Most genetic disorders, unfortunately, cannot be cured. The available treatments help manage the diseases caused by abnormal genes, while the treatment itself and its efficacy vary from one type of disorder to another. Genetic researchers, however, are very optimistic about gene therapy which has shown promising results in clinical trials. However, it remains unavailable to the wider population and at the moment of writing, gene therapy is used only for clinical trials.

Gene therapy is hoped to cure or improve treatment of genetic disorders by replacing the mutated or malfunctioned gene, manipulating or turning off the gene causing the disease or stimulate other bodily functions to fight the disease. The most common method is replacement of a malfunctioned or sometimes a missed gene with a healthy one. However, gene therapy poses a risk of potentially serious complications, in the first place due to the method that is used to insert the “new“ genes – the use of viruses. These have the ability to identify certain cells as well as to transmit the genetic material into the cells containing malfunctioned or missed gene. For that reason modified viruses are used as vectors or carriers of the healthy genes. This method of insertion of healthy genes may not seem problematic at a first glance but it can cause cause potentially serious complications as already mentioned earlier.


The inserted virus can be perceived as a foreign invader by the immune system. As a result, the immune system triggers a release of antibodies to destroy the virus similar when catching a flu for instance. However, the reaction of the immune system could be more severe to the genetically modified virus than the one causing flu and can even lead to organ failure. In addition to the immune system factor, the use of viruses as vectors poses a risk of viral spread in the body resulting in development of other diseases including cancer, transformation of the inserted virus into its original disease-causing form and genetic changes in the reproductive cells which can be passed to offspring if having children after gene therapy. Due to the mentioned potential side effects and inadequate proof for efficacy of gene therapy it may take some time before it will become available to patients.
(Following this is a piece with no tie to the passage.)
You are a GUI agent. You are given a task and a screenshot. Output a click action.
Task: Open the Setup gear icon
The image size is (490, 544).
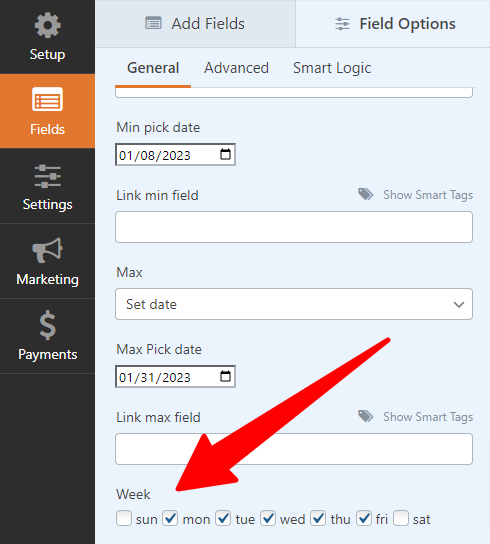tap(48, 25)
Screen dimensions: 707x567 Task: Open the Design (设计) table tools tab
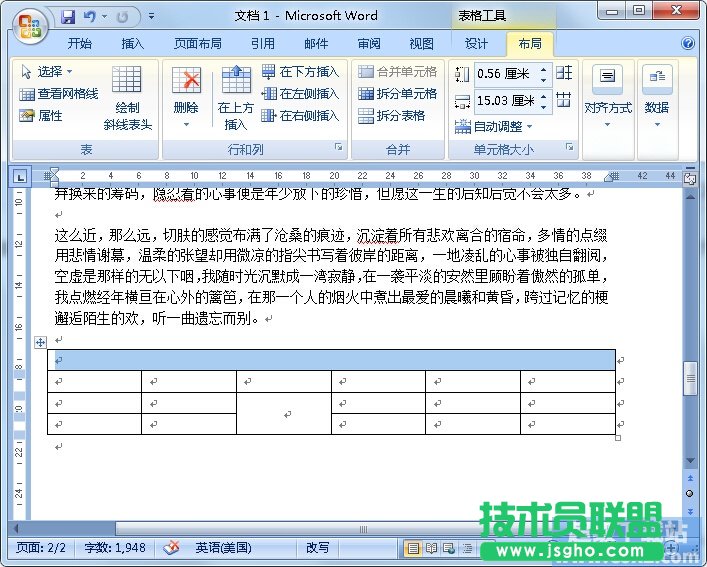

As already mentioned earlier, the available treatments for most genetic disorders provide only relief from the symptoms of the disease and delay its progress. Genetic testing, on the other hand, is used to evaluate the risk of an individual for diseases related to genetic factors and prenatal diagnostic testing for genetic disorders. Individuals who are at high risk of developing a potentially serious disease due to the presence of certain genes are sometimes able to prevent it from occurring with early preventive measures which may be sometimes very radical. For example, women who have the so-called autosomal dominant genetic disorder are sometimes recommended total mastectomy (surgical removal of both breast) to prevent breast cancer. Prenatal diagnostic testing, on the other hand, shows if the foetus has a potentially serious genetic disorder in order to enable the parents to decide whether they want to continue or end the pregnancy.